La figure de l'autodidacte- est très puissante dans notre société. C'est à la fois un personnage très présent dans l'imaginaire collectif, une construction sociale ancrée dans une histoire et une figure très actuelle du sujet apprenant, dans son rapport problématique à lui-même, au savoir et aux institutions éducatives. Cette figure se structure progressivement au cours du xixe siècle dans des récits de formes diverses (romans, essais et témoignages) alors que se développe dans le monde ouvrier une autodidaxie- « émancipatoire », comme en témoignent les récits d'écrivains autodidactes recueillis par Bénigno Cacérès 1.
La figure de l'autodidacte retrouve une certaine actualité dans les années 60, quand les classes populaires se trouvent engagées dans un mouvement de promotion sociale. C'est alors une figure composite, ambiguë et plutôt négative, nourrie au fil du temps par l'inspiration des romanciers, de Gustave Flaubert (Bouvard et Pécuchet) à Jean-Paul Sartre (La Nausée) ou Jack London (Martin Eden).

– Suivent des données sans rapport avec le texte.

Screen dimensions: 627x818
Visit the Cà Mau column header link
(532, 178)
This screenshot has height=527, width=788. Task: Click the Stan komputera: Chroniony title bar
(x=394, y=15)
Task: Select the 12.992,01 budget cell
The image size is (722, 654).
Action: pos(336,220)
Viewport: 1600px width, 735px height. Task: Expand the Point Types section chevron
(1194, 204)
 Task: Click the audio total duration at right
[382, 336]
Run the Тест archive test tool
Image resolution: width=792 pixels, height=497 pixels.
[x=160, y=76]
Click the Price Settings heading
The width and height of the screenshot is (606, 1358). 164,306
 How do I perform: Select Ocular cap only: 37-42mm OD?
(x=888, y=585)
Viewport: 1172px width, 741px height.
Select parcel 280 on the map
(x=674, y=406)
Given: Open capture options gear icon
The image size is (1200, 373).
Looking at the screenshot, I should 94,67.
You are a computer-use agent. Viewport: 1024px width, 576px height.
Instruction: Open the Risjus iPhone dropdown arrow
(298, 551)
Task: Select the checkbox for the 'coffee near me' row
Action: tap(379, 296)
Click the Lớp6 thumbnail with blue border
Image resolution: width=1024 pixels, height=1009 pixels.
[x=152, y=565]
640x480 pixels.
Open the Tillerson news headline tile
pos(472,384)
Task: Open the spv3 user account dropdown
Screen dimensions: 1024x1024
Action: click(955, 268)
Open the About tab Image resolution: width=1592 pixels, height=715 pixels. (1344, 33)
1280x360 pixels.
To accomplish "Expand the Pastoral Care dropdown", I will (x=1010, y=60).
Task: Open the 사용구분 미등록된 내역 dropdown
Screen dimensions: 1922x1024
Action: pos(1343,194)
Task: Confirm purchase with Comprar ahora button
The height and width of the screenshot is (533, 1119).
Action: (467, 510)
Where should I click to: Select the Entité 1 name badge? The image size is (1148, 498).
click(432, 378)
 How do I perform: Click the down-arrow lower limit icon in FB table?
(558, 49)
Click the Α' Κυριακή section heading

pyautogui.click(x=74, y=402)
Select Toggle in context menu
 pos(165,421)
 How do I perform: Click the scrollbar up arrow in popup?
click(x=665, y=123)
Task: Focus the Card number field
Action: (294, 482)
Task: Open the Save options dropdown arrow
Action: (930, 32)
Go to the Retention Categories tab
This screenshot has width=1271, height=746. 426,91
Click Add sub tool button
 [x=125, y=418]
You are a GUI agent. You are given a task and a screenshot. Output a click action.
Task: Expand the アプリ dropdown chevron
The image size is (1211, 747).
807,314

Une figure également examinée de près par des sociologues comme Pierre Bourdieu, Claude Fossé-Poliak ou Richard Hoggart, et par les psychanalystes René Kaes et Paul-Laurent Assoun.
La puissance de l'imaginaire qui imprègne la figure de l'autodidacte est particulièrement bien saisie dans le roman semi-autobiographique de J. London, Martin Eden, publié en 1909 (rééd. 10/18, 1999), et qui donnera par la suite lieu à des analyses diverses.
La trame du roman est la suivante : un jeune marin issu des milieux populaires, Martin, rencontre une femme, Ruth, qui appartient au monde bourgeois. La rencontre avec Ruth est le début d'une quête passionnelle dans laquelle passion amoureuse, passion d'apprendre et passion d'écrire se mêlent. Le roman est le récit de cette quête et de ses avatars. La trame de l'histoire est structurée autour de quelques moments charnières : la rencontre du monde bourgeois et la rupture avec le milieu d'origine, la tentative de réalisation d'une passion, la reconnaissance de l'écrivain, la désillusion et la fin tragique du héros, qui précède de quelques années celle de l'auteur lui-même.
L'ouvrage est évoqué par B. Cacérès dans son recueil de témoignages d'écrivains autodidactes du xixe siècle. Il est aussi évoqué dans un essai de sociologie de C. Fossé-Poliak (La Vocation d'autodidacte, L'Harmattan, 2000). Il intéresse le sociologue dans la mesure où il met en scène le malaise du sujet social en rupture d'appartenance (« c'est un apatride de l'appartenance ») et attire l'attention sur le rapport particulier au savoir de ceux qui en ont manqué. Son destin illustre le sort réservé à ceux qui prétendent accéder aux savoirs sans passer par l'institution scolaire : il est montré du doigt comme « usurpateur », qui accède à la culture par des voies illégitimes, « par effraction ». Bourdieu oppose cette figure de l'autodidacte à celle de l'autodidacte « nouveau style » des années 60 et suivantes, élève « méritant », produit de la promotion des classes populaires, qui a appris à ruser avec l'institution scolaire. Cette idée d'un nouveau style d'autodidactes constitue encore aujourd'hui un repère important dans la réflexion sur l'autodidaxie.